» **EXERCISE**: Rewrite the material below, changing every instance of "Where should I click to" to "What should I click to" and leaving everything else untouched.

** Start DATA ENTRIES **

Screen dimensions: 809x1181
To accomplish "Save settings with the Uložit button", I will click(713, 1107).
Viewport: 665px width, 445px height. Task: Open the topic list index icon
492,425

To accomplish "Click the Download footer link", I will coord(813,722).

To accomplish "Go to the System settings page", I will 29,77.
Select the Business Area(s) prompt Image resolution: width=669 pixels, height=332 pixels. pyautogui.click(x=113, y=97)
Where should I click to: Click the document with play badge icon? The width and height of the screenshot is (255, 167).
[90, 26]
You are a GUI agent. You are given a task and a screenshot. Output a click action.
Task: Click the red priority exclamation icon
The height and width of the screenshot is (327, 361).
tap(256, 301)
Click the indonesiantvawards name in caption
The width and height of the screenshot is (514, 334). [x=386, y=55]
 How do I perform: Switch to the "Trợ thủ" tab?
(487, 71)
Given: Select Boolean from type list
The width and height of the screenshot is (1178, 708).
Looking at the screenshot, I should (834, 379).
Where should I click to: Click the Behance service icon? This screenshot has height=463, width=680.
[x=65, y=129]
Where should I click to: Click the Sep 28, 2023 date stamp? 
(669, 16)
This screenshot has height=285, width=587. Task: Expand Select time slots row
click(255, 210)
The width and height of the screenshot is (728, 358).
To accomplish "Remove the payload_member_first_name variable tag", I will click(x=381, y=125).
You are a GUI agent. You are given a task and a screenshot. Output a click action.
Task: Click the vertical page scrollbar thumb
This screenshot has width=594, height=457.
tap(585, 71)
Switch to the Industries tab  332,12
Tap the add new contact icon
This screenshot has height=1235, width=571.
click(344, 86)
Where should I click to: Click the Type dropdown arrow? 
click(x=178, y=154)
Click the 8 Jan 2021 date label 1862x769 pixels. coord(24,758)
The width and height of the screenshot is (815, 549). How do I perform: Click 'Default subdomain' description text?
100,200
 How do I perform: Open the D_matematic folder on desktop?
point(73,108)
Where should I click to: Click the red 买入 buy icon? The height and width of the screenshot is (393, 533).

** End DATA ENTRIES **

» **SOLUTION TO THE EXERCISE**:
Screen dimensions: 809x1181
To accomplish "Save settings with the Uložit button", I will click(713, 1107).
Viewport: 665px width, 445px height. Task: Open the topic list index icon
492,425

To accomplish "Click the Download footer link", I will coord(813,722).

To accomplish "Go to the System settings page", I will 29,77.
Select the Business Area(s) prompt Image resolution: width=669 pixels, height=332 pixels. pyautogui.click(x=113, y=97)
What should I click to: Click the document with play badge icon? The width and height of the screenshot is (255, 167).
[90, 26]
You are a GUI agent. You are given a task and a screenshot. Output a click action.
Task: Click the red priority exclamation icon
The height and width of the screenshot is (327, 361).
tap(256, 301)
Click the indonesiantvawards name in caption
The width and height of the screenshot is (514, 334). [x=386, y=55]
 How do I perform: Switch to the "Trợ thủ" tab?
(487, 71)
Given: Select Boolean from type list
The width and height of the screenshot is (1178, 708).
Looking at the screenshot, I should (834, 379).
What should I click to: Click the Behance service icon? This screenshot has height=463, width=680.
[x=65, y=129]
What should I click to: Click the Sep 28, 2023 date stamp? 
(669, 16)
This screenshot has height=285, width=587. Task: Expand Select time slots row
click(255, 210)
The width and height of the screenshot is (728, 358).
To accomplish "Remove the payload_member_first_name variable tag", I will click(x=381, y=125).
You are a GUI agent. You are given a task and a screenshot. Output a click action.
Task: Click the vertical page scrollbar thumb
This screenshot has width=594, height=457.
tap(585, 71)
Switch to the Industries tab  332,12
Tap the add new contact icon
This screenshot has height=1235, width=571.
click(344, 86)
What should I click to: Click the Type dropdown arrow? 
click(x=178, y=154)
Click the 8 Jan 2021 date label 1862x769 pixels. coord(24,758)
The width and height of the screenshot is (815, 549). How do I perform: Click 'Default subdomain' description text?
100,200
 How do I perform: Open the D_matematic folder on desktop?
point(73,108)
What should I click to: Click the red 买入 buy icon? The height and width of the screenshot is (393, 533).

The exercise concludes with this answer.